News

NIHR participates in International Conference on “Legislature and Mechanisms to Combat Torture in Arab States” in Cairo

13 Oct 2019

The National Institution for Human Rights, represented by Dr. Malallah Alhammadi, member of the NIHR’s Council of Commissioners, participated in the International Conference on “Legislature and Mechanisms to Combat Torture in Arab States”, organized in partnership between the National Council for Human Rights, the Arab and Egyptian Human Rights Organizations and the Kemet Boutros Ghali Peace and Knowledge Foundation in the Arab Republic of Egypt.

The conference dealt with the most important challenges for combatting torture and maltreatment in the Arab region, where the attendants analyzed the legislative gaps in criminalizing all forms of torture and the mechanism of accountability and ensuring that perpetrators do not go unpunished, considered establishing independent national mechanisms for the prevention of torture in accordance with the Optional Protocol attached to the UN Convention Against Torture, whether for the States that have acceded to the Protocol or those that have not yet done so, and discussed means of redressing victims.

For his part, Dr.
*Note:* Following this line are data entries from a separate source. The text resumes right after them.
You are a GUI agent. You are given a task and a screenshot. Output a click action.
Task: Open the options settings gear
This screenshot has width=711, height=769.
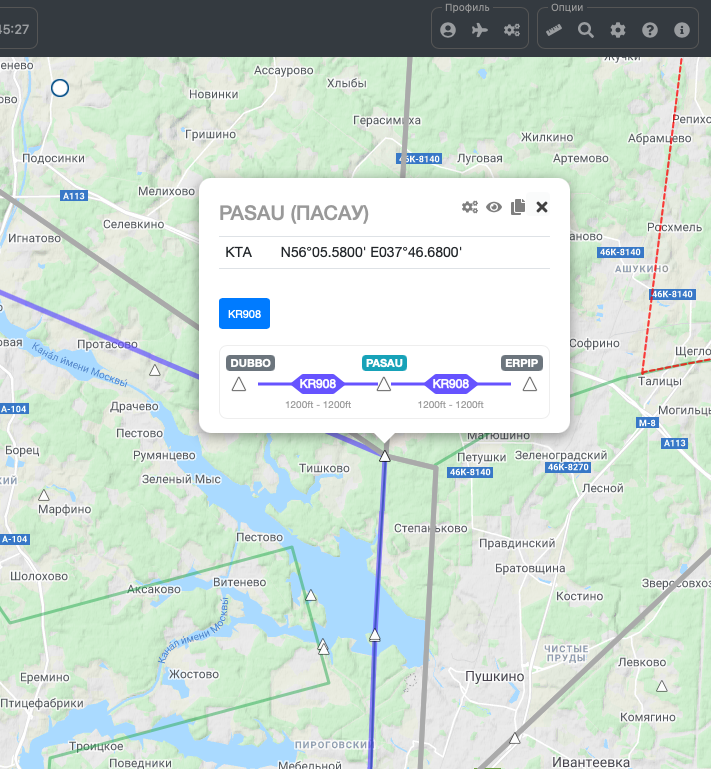[x=618, y=30]
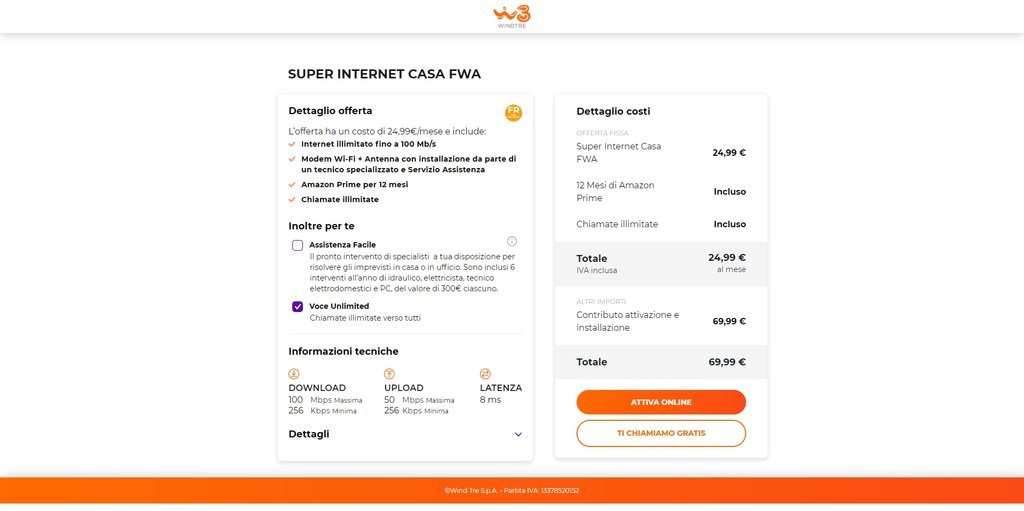This screenshot has width=1024, height=511.
Task: Click the monthly Totale 24,99 € row
Action: [x=661, y=264]
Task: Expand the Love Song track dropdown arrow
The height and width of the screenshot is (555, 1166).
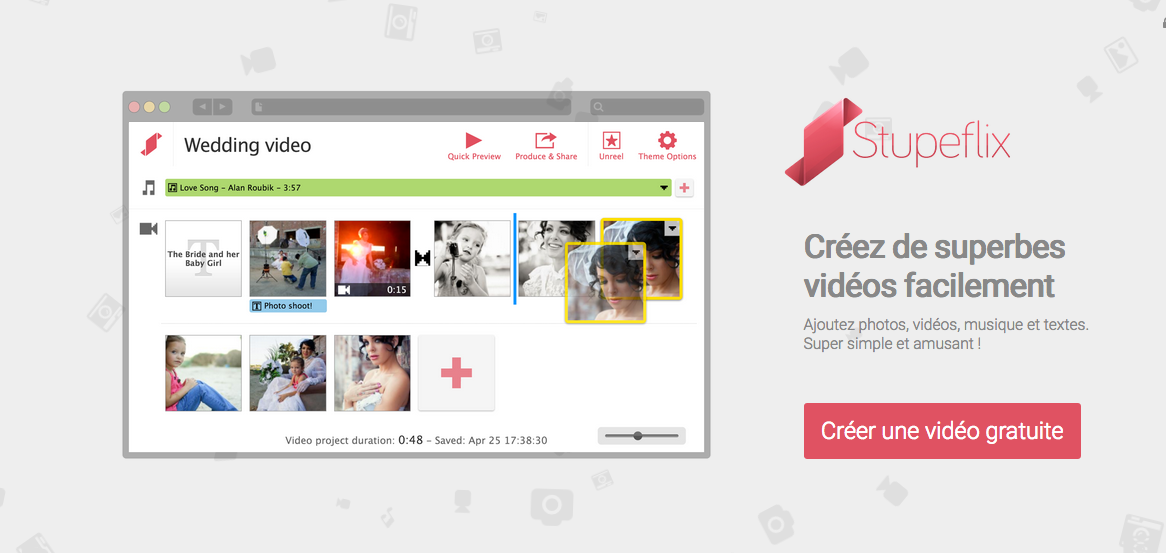Action: (664, 188)
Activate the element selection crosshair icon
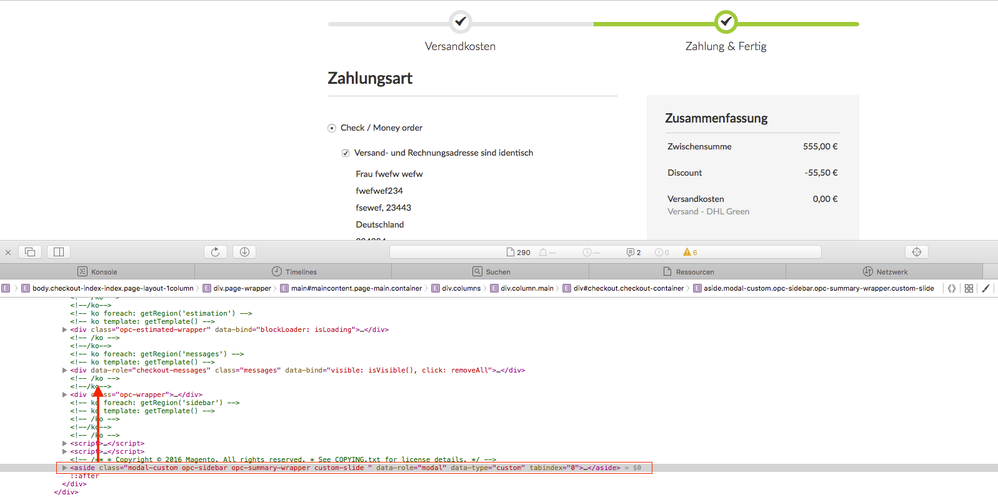The height and width of the screenshot is (497, 998). [x=917, y=252]
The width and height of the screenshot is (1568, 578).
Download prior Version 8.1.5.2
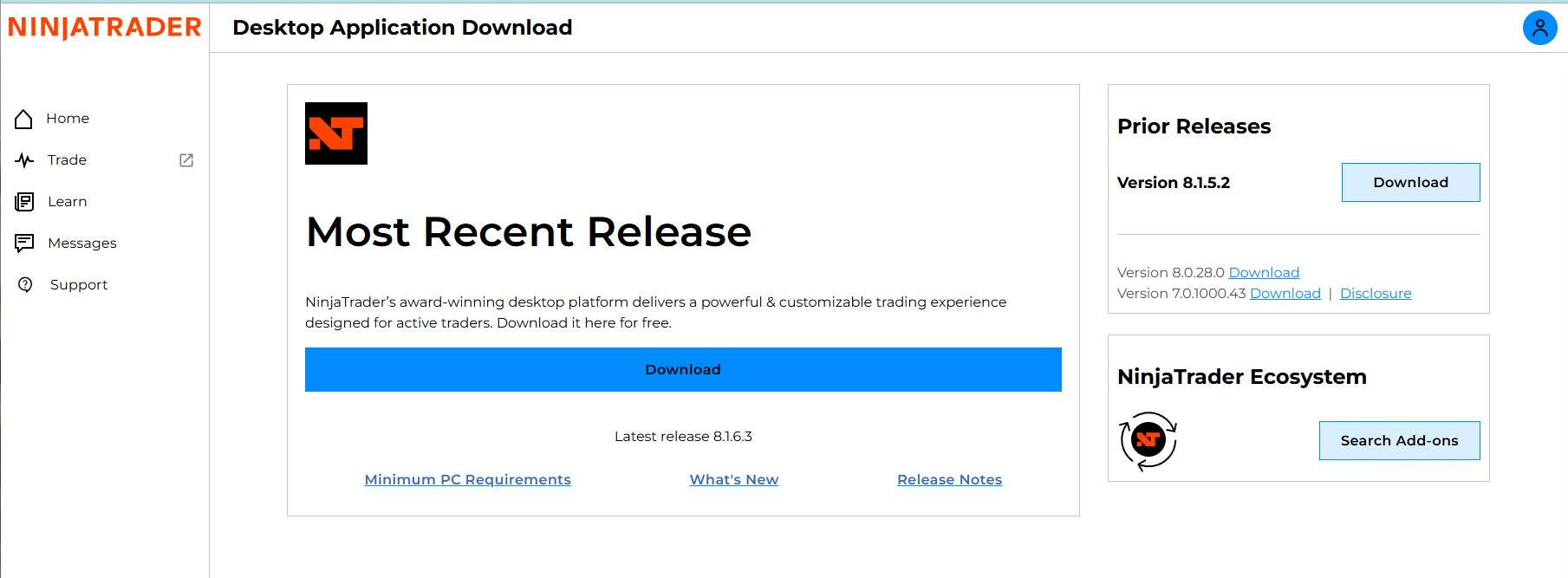[x=1410, y=183]
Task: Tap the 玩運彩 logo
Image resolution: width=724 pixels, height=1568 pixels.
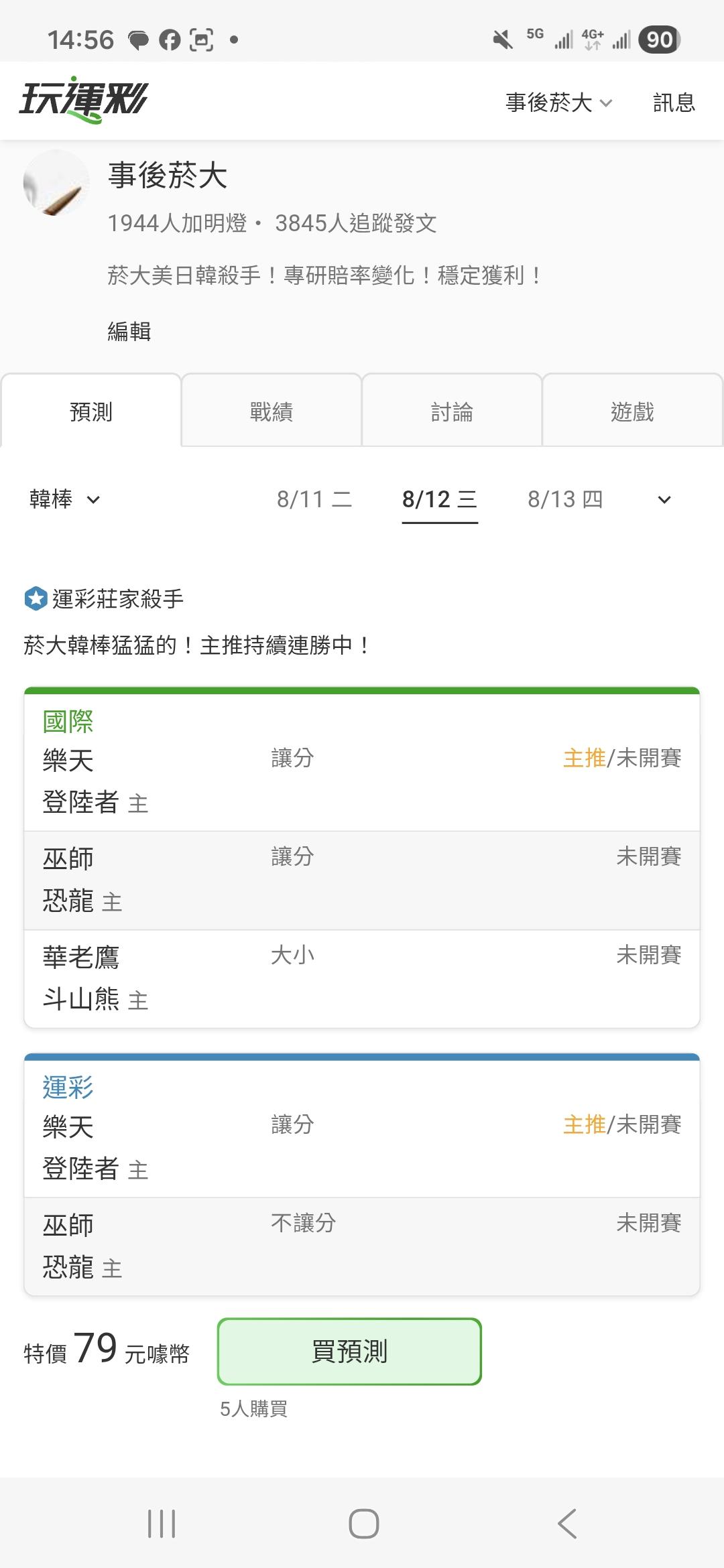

Alhammadi spoke during his work paper presented in the Conference about the role of the NIHR in the Kingdom of Bahrain in the area of the promotion and protection of the right to physical and moral integrity, in which he addressed the most important efforts by the NIHR in the promotion and protection of the right to physical and moral integrity as well as future hopes and aspiration towards combating torture and other aspects of maltreatment in the region, calling for concerned efforts to take legislative, administrative and judicial measures to implement the provisions of the relevant conventions.

 

It is worth mentioning that the Conference was attended by a number of government, legislative and parliamentary bodies, national human rights institutions, civil society organizations concerned with human rights, legal experts from about 18 Arab countries, representatives of the Office of the High Commissioner for Human Rights and UN regional offices and a number of Arab, African and European diplomatic missions in Cairo.